L'avocat du pneumologue plaidera la relaxe
Le procès du pneumologue est une première à la fois parlementaire et judiciaire. Le Sénat s'est constitué partie civile dans cette affaire, tout comme les deux organisations non gouvernementales Générations futures et Écologie sans frontière.
Maître François Saint-Pierre, avocat de Michel Aubier, plaidera la relaxe : "Il n'y avait pas de conflit d'intérêts entre son intervention au Sénat et ses fonctions de médecin du travail chez Total, il n'était pas impliqué dans la production industrielle." Plus largement, il entend "critiquer durement" le fonctionnement même de ces commissions parlementaires. "Si ce sont des organes politiques, il n'y a pas de serment. Mais s'il y a un serment, alors on peut attendre des membres qu'ils se comportent comme des magistrats, avec la même impartialité", a-t-il déclaré à l'AFP, rappelant que la rapporteure de la commission, la sénatrice écologiste Leila Aïchi, s'était publiquement émue d'un "mensonge […] inadmissible."
Les ONG Générations futures et Écologie sans frontière ont réclamé "des peines exemplaires" et souhaité que "ce procès soit le début d'une prise de conscience des méfaits des conflits d'intérêt dans le domaine de la santé".
La pollution de l'air : un décès sur neuf dans le monde, selon l'OMS
Selon une estimation de 2012 de l'Organisation mondiale de la santé (OMS) un décès sur neuf est attribuable à la pollution. Le nombre de décès prématurés cette année-là est estimée à 3 millions (pollution de l'air extérieur), essentiellement dans des pays à revenus faibles ou intermédiaires. Le chiffre monte à 6,5 millions en comptant également la pollution à l'intérieur des habitations.
L'impact sur la santé est multiple : asthme, allergies, affections respiratoires, voire cancers du poumon et accidents vasculaires cérébraux (AVC). C"est "la plus vaste crise à laquelle nous sommes confrontés en matière de salubrité de l'environnement", écrit l'OMS.
Selon l'institution basée à Genève, 36% des décès dus à un cancer du poumon viennent de la pollution de l'air. Les polluants les plus particulièrement ciblés sont les oxydes d'azote et les particules. Les premiers, dont le dioxyde d'azote (NO2), sont très liés aux transports, notamment au diesel. L'OMS a classé les gaz d'échappement du diesel "cancérogènes certains", et les émissions des moteurs essence "cancérogènes probables".

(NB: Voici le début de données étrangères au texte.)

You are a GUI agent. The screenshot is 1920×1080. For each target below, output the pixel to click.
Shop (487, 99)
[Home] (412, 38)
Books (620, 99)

"Les preuves scientifiques sont irréfutables : les émanations des moteurs diesel causent des cancers du poumon", avait conclu dès 2012 l'agence pour le cancer de l'OMS (CIRC).
Les émissions d'oxydes d'azote ont baissé de 47% en 15 ans en France, grâce aux pots catalytiques, au renouvellement du parc automobile et aux normes d'émissions européennes.

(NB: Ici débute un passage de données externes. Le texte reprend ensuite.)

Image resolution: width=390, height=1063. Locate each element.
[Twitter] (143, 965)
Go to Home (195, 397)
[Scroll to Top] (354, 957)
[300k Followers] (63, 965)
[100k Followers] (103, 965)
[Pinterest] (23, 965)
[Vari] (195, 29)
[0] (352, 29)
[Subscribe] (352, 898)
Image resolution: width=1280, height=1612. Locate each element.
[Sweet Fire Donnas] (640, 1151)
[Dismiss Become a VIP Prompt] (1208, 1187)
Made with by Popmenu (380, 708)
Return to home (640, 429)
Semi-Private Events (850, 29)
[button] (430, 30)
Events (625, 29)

Les particules, elles, sont des matières microscopiques en suspension dans l'air. Ce sont elles qui, en ville, noircissent les façades des immeubles. On distingue les PM10 (diamètre inférieur à 10 microns), provenant surtout des processus mécaniques comme les activités de construction, et les "particules fines" (PM 2,5 d'un diamètre inférieur à 2,5 microns), les plus redoutées, issues de la combustion du bois ou des carburants ainsi que des vapeurs industrielles.

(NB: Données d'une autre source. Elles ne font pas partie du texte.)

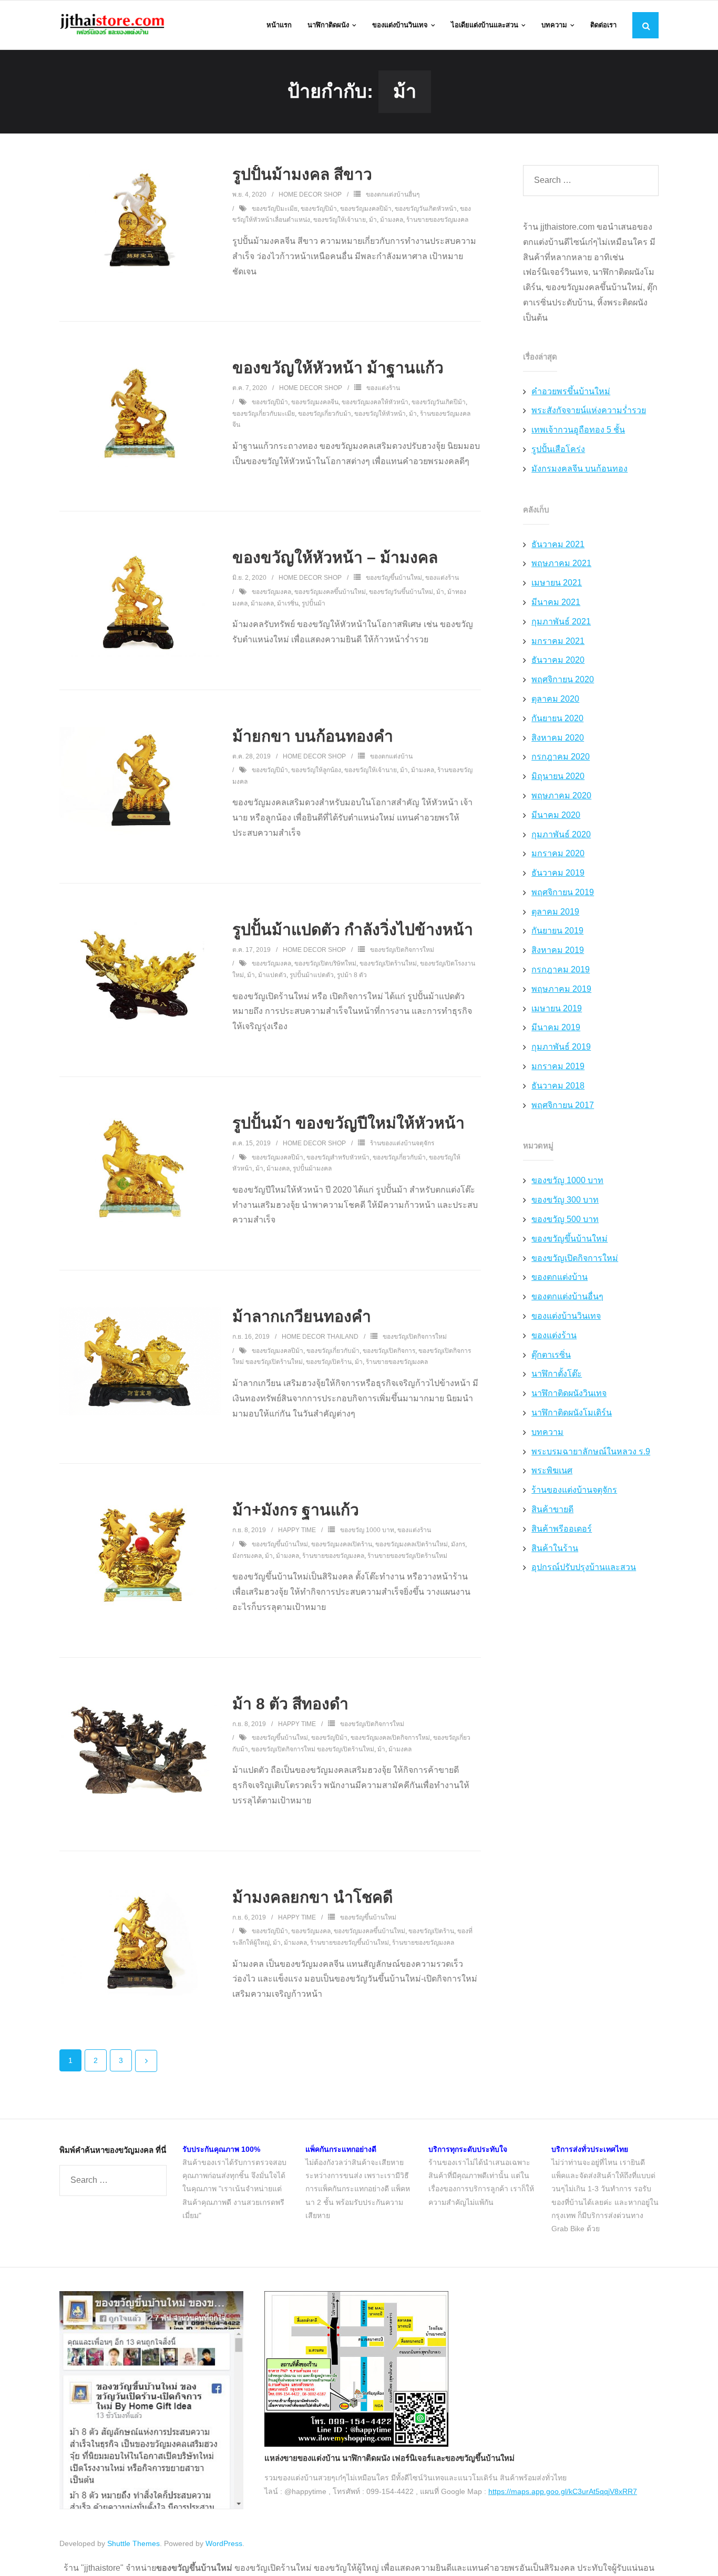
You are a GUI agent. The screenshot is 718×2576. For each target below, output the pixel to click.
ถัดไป (146, 2061)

En 2012, les particules fines provenaient à 58% du trafic routier à Paris, selon l'Agence de l'environnement (Ademe). L'agence Santé publique France estime que la pollution aux particules entraîne 48.000 morts prématurées par an dans le pays, soit 9% de l'ensemble des décès.
avec AFP
A l'issue de ses travaux, la commission, présidée par Jean-François Husson (Les Républicains), avait conclu que la pollution de l'air coûterait plus de 100 milliards d'euros par an à la France, en dépenses de santé, absentéisme dans les entreprises ou baisse des rendements agricoles.